• [TASK REQUIREMENTS]: Each line, starting at the one with "This screenshot has height=542, width=952." and running to the end of the data below, is to be set down again exactly, both ends included; leave pictures out.

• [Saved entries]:
* * *

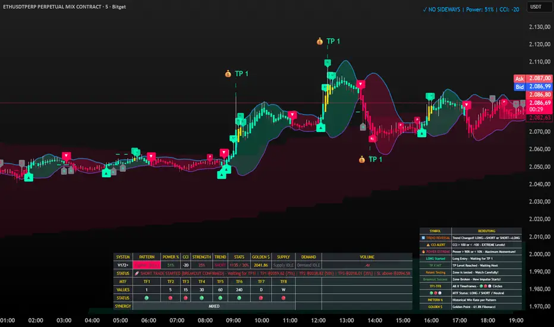
Task: Click the VOLUME column header in dashboard
Action: 366,257
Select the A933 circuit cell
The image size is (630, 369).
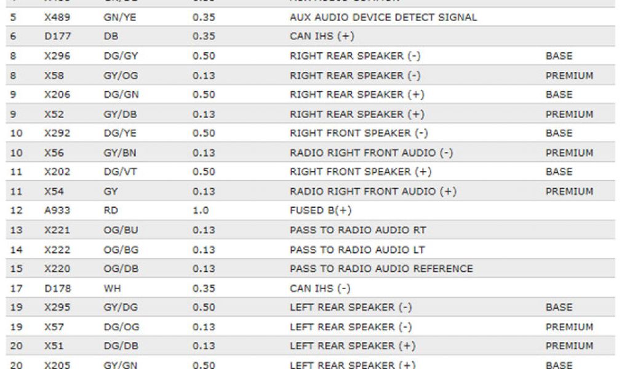[57, 210]
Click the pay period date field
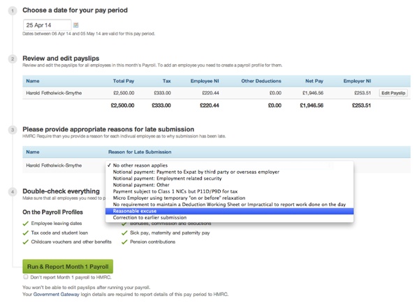Viewport: 419px width, 308px height. point(46,25)
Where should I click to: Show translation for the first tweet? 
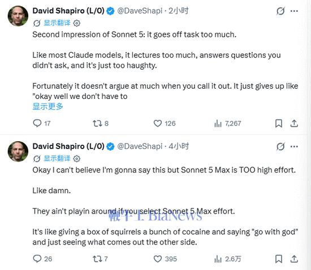click(x=57, y=23)
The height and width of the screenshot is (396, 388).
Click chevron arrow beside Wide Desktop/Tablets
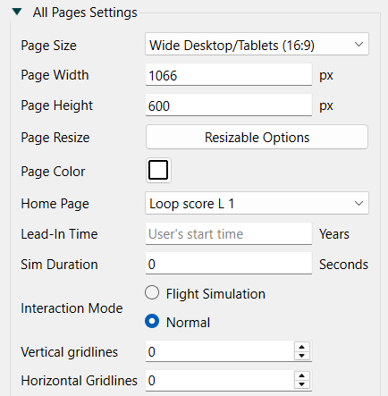358,45
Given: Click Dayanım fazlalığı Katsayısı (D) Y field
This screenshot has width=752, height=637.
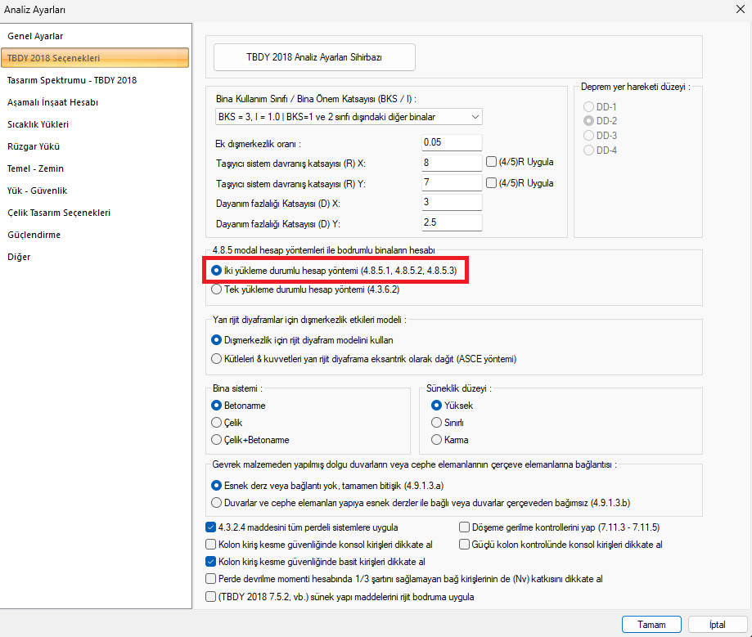Looking at the screenshot, I should click(452, 222).
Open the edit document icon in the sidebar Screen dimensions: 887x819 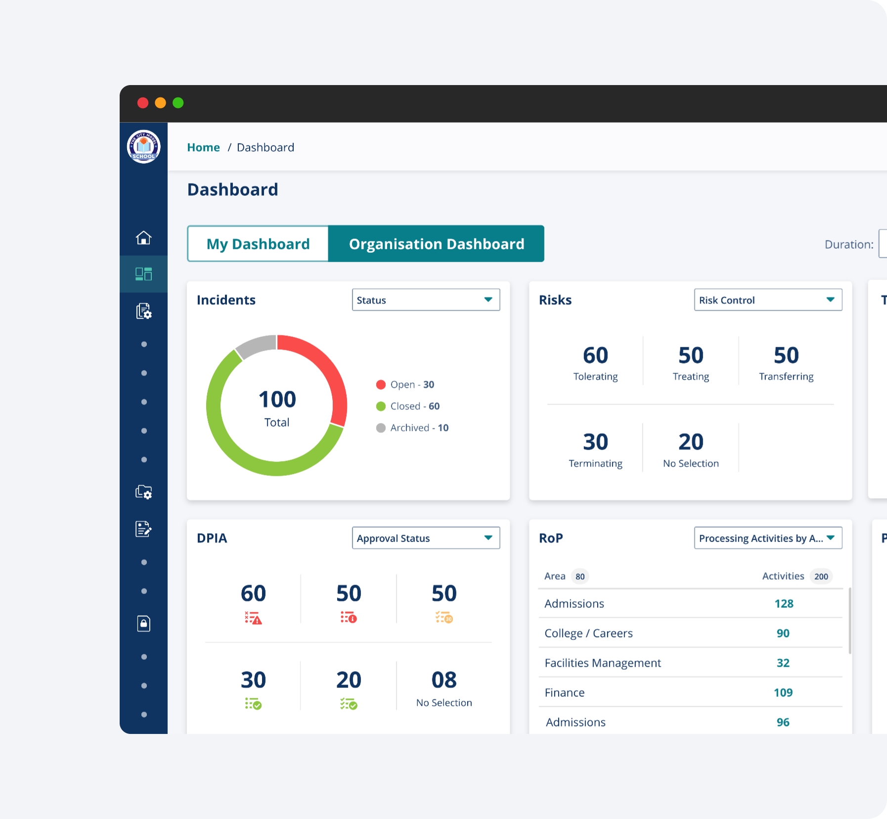(143, 529)
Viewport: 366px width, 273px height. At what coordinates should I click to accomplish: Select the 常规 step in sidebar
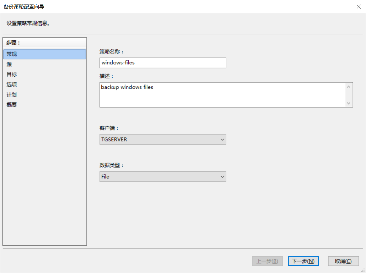point(44,54)
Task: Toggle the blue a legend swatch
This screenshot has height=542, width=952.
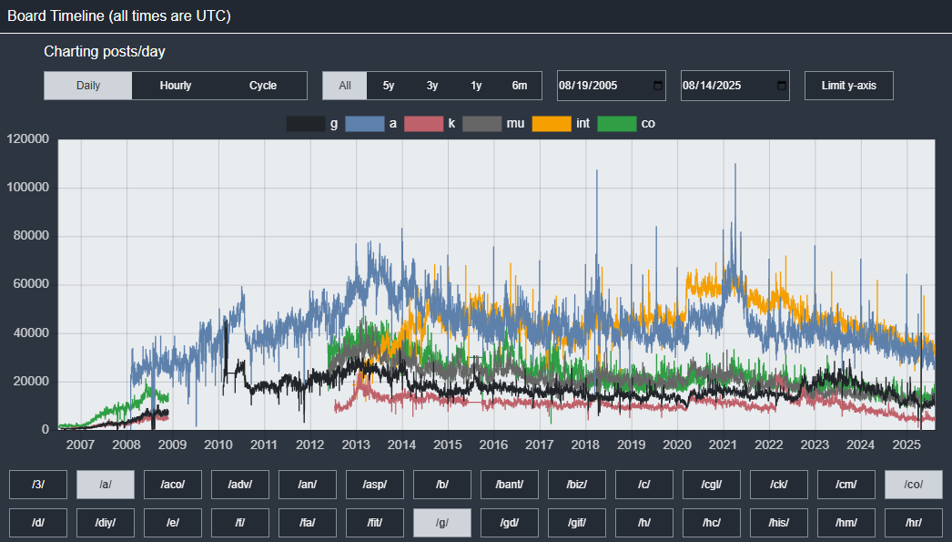Action: pos(364,123)
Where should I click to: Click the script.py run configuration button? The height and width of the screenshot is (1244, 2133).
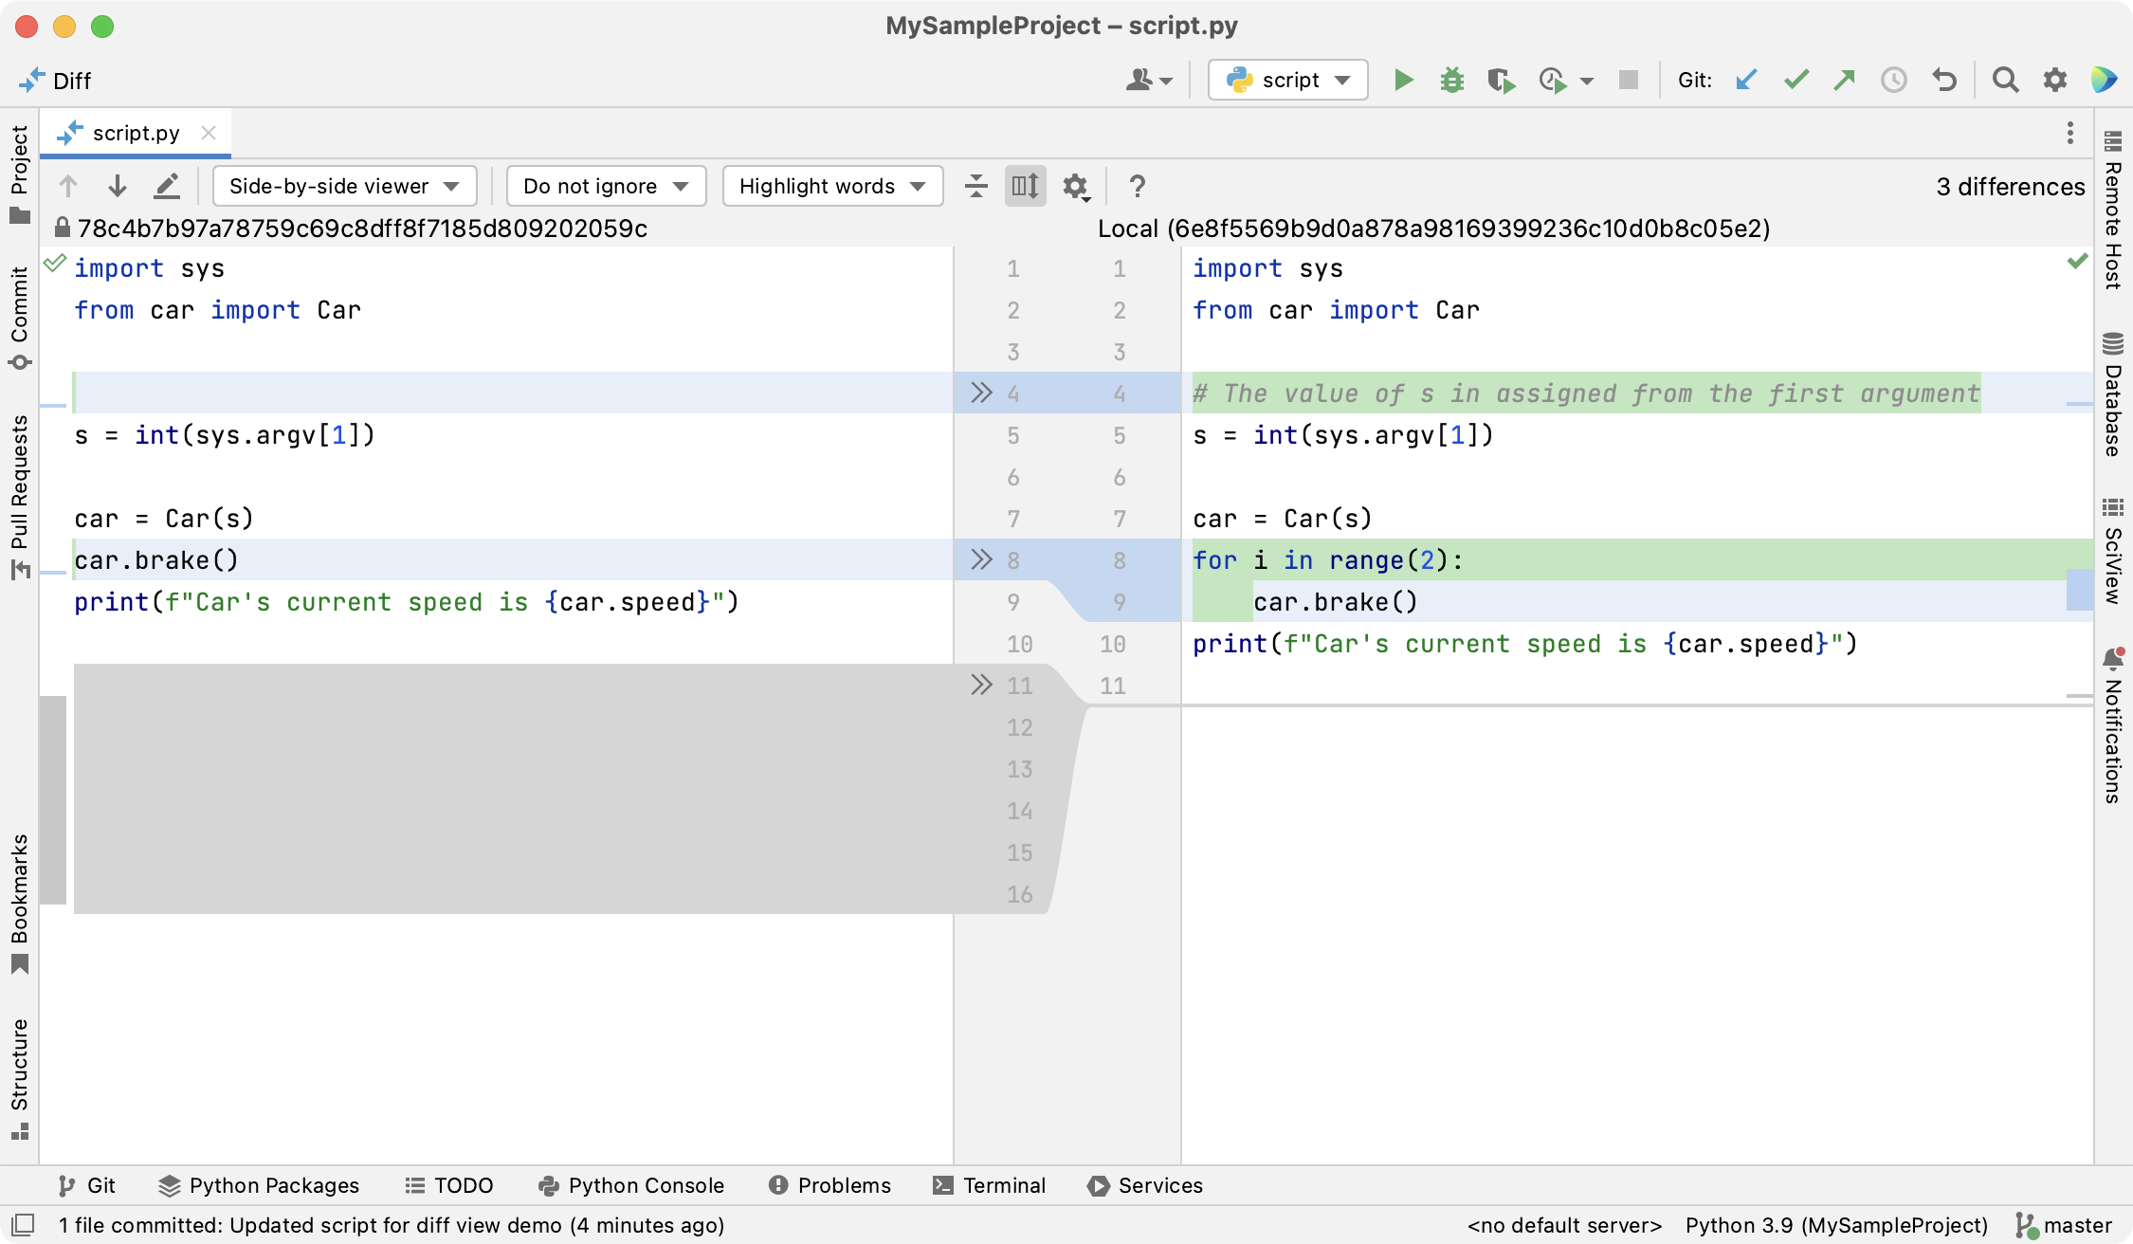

* * *

• [SOLUTION FOR THIS PROBLEM]:
This screenshot has height=542, width=952.
Action: pos(364,123)
Where should I click to: Click the script.py run configuration button? The height and width of the screenshot is (1244, 2133).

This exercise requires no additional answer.